*Work request*
Restate word for word the lines of the records below, starting at the line that contains "This screenshot has height=543, width=966." and ending at the line that contains "Switch to the 3D View tab", with both of those lines included and nothing else.

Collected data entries
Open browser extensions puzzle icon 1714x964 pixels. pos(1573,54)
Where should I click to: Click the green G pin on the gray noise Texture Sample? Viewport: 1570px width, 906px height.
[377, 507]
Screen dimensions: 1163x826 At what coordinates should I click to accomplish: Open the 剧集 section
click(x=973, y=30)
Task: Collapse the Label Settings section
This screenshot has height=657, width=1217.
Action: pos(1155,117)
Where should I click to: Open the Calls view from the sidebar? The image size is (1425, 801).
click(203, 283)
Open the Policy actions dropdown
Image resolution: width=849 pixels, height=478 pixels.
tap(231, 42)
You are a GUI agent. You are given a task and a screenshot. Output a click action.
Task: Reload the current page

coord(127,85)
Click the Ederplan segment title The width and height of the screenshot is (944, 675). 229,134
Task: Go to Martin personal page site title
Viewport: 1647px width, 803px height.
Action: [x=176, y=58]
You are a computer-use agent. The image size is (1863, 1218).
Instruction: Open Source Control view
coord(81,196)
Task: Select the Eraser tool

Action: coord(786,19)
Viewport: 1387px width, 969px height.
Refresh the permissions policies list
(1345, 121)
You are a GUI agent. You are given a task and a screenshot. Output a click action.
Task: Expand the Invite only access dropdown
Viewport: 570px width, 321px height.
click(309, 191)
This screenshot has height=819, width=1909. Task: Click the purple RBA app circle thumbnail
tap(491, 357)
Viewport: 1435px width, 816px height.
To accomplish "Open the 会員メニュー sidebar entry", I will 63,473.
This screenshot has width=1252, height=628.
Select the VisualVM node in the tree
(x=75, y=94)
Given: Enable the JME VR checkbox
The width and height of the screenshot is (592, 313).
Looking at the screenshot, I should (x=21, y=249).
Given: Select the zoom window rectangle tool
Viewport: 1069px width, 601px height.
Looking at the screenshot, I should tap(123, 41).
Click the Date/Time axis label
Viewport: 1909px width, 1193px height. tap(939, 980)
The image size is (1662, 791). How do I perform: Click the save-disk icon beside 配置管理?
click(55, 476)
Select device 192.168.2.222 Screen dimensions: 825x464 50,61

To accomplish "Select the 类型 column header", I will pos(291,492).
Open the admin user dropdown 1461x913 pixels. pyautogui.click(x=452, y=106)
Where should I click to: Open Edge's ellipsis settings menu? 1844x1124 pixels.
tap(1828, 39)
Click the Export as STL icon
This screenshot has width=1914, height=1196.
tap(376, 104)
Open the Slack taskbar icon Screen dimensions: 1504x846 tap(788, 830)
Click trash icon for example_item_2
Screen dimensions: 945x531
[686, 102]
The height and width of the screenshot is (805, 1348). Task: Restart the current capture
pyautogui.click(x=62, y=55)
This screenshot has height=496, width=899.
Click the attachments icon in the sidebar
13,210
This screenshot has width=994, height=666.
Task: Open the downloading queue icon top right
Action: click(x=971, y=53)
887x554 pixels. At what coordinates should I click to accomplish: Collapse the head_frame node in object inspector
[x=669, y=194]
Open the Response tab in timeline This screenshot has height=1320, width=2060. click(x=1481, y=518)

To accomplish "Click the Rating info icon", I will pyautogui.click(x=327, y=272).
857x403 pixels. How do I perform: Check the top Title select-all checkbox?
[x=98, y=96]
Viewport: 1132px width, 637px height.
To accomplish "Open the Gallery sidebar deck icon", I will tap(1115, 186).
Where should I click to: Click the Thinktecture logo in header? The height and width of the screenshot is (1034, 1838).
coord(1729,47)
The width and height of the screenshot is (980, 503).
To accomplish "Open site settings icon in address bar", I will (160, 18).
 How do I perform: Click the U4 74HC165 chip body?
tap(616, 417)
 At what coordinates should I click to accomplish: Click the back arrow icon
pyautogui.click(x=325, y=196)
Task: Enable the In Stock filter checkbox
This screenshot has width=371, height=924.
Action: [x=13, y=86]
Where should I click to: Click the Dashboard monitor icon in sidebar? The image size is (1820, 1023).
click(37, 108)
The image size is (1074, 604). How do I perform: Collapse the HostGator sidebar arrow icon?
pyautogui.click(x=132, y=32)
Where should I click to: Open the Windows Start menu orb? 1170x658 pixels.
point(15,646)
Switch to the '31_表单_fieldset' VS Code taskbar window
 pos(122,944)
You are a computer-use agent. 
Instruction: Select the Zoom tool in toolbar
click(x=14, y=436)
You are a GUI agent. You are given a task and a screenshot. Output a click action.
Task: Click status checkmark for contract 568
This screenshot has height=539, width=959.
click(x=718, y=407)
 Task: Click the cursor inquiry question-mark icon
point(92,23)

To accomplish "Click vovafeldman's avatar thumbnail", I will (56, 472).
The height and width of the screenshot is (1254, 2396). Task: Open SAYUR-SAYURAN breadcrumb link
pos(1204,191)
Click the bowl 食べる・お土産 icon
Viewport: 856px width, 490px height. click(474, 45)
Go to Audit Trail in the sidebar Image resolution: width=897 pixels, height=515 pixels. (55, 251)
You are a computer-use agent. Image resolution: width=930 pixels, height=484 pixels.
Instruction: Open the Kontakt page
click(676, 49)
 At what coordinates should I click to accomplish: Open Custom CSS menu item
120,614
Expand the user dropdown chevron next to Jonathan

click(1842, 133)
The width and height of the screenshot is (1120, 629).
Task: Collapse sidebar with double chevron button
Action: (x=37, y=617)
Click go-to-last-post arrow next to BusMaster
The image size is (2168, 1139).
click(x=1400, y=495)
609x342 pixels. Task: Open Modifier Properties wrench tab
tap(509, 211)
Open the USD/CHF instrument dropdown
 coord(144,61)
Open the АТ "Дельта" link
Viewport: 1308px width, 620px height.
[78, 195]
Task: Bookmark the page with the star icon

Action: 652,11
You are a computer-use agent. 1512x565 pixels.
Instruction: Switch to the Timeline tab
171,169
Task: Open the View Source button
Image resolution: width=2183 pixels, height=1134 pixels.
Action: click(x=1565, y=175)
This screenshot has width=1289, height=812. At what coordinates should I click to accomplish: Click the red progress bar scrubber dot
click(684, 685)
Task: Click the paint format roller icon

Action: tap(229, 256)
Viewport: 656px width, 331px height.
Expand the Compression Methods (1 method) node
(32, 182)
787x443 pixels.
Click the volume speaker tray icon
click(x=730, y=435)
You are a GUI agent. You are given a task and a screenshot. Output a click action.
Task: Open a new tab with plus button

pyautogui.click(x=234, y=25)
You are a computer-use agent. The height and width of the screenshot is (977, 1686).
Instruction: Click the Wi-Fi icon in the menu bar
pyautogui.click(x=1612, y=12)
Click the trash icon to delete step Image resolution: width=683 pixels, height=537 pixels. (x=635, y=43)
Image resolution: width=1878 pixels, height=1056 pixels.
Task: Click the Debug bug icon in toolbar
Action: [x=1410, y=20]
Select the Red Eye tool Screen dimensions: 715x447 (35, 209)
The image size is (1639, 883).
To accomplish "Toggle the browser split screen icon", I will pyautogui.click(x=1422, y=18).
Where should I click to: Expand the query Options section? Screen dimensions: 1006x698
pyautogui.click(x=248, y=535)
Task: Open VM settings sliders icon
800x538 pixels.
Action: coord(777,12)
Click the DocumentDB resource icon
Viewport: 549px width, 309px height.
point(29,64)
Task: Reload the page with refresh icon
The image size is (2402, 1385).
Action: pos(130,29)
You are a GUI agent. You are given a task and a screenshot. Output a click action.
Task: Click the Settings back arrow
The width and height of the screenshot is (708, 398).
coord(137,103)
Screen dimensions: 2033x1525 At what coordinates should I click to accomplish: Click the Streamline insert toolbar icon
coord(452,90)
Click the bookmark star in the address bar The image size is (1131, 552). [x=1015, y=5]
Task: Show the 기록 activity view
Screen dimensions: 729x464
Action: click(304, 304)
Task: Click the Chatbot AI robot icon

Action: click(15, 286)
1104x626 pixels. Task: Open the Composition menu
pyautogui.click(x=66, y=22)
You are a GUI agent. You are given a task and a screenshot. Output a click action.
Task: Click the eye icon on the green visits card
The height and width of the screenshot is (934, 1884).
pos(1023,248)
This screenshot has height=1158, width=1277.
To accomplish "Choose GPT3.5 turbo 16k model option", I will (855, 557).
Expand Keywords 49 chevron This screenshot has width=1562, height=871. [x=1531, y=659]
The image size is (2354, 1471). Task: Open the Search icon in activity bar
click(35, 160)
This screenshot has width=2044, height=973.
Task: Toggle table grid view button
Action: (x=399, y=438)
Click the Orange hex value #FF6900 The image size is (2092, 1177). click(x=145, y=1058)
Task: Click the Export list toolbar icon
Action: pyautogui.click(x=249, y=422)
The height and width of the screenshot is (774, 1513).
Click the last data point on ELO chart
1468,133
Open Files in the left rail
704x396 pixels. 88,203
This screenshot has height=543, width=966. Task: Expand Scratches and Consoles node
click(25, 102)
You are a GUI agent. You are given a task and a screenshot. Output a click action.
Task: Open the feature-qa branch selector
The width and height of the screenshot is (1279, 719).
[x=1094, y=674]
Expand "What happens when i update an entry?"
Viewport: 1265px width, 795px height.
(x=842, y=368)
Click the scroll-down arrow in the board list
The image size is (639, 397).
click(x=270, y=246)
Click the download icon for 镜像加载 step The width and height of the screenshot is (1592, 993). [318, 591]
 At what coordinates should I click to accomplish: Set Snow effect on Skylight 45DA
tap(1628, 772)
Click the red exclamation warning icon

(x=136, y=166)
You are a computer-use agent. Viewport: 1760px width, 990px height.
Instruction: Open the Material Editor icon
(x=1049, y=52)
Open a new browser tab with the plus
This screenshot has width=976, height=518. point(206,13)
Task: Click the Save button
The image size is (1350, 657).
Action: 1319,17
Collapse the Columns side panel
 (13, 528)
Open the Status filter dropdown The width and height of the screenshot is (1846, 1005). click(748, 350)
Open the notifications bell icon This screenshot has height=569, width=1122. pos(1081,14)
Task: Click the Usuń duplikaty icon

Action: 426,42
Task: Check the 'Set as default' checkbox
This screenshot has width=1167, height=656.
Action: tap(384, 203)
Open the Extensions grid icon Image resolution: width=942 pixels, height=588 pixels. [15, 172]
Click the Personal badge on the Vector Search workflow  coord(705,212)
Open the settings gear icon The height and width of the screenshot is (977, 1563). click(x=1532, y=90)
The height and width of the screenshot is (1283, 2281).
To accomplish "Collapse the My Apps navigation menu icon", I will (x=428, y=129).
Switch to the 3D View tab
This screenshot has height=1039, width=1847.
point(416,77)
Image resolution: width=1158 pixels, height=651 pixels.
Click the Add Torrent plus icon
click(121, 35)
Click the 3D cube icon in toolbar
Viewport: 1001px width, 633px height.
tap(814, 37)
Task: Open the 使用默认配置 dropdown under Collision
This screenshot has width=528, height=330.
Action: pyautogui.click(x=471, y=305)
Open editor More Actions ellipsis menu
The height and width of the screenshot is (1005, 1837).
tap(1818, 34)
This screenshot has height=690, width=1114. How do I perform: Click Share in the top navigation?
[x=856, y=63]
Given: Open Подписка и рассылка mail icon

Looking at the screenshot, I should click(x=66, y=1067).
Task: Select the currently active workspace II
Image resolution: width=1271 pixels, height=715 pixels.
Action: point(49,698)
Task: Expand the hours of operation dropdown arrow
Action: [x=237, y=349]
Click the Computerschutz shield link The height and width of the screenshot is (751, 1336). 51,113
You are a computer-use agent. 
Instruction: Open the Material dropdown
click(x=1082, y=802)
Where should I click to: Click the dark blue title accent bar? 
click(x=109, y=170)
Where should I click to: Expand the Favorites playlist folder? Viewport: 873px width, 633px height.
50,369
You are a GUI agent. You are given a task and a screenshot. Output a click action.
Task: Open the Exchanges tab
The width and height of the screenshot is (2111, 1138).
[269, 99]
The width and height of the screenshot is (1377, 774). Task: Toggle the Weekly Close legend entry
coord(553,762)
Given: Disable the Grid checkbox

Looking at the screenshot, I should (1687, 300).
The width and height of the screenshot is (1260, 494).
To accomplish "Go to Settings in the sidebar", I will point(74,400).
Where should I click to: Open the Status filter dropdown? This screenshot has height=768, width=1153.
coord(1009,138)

*Solved exercise*
This screenshot has height=543, width=966. Task: Expand Scratches and Consoles node
click(25, 102)
You are a GUI agent. You are given a task and a screenshot. Output a click action.
Task: Open the feature-qa branch selector
The width and height of the screenshot is (1279, 719).
[x=1094, y=674]
Expand "What happens when i update an entry?"
Viewport: 1265px width, 795px height.
(x=842, y=368)
Click the scroll-down arrow in the board list
The image size is (639, 397).
click(x=270, y=246)
Click the download icon for 镜像加载 step The width and height of the screenshot is (1592, 993). [318, 591]
 At what coordinates should I click to accomplish: Set Snow effect on Skylight 45DA
tap(1628, 772)
Click the red exclamation warning icon

(x=136, y=166)
You are a computer-use agent. Viewport: 1760px width, 990px height.
Instruction: Open the Material Editor icon
(x=1049, y=52)
Open a new browser tab with the plus
This screenshot has width=976, height=518. point(206,13)
Task: Click the Save button
The image size is (1350, 657).
Action: 1319,17
Collapse the Columns side panel
 (13, 528)
Open the Status filter dropdown The width and height of the screenshot is (1846, 1005). click(748, 350)
Open the notifications bell icon This screenshot has height=569, width=1122. pos(1081,14)
Task: Click the Usuń duplikaty icon

Action: 426,42
Task: Check the 'Set as default' checkbox
This screenshot has width=1167, height=656.
Action: tap(384, 203)
Open the Extensions grid icon Image resolution: width=942 pixels, height=588 pixels. [15, 172]
Click the Personal badge on the Vector Search workflow  coord(705,212)
Open the settings gear icon The height and width of the screenshot is (977, 1563). click(x=1532, y=90)
The height and width of the screenshot is (1283, 2281).
To accomplish "Collapse the My Apps navigation menu icon", I will (x=428, y=129).
Switch to the 3D View tab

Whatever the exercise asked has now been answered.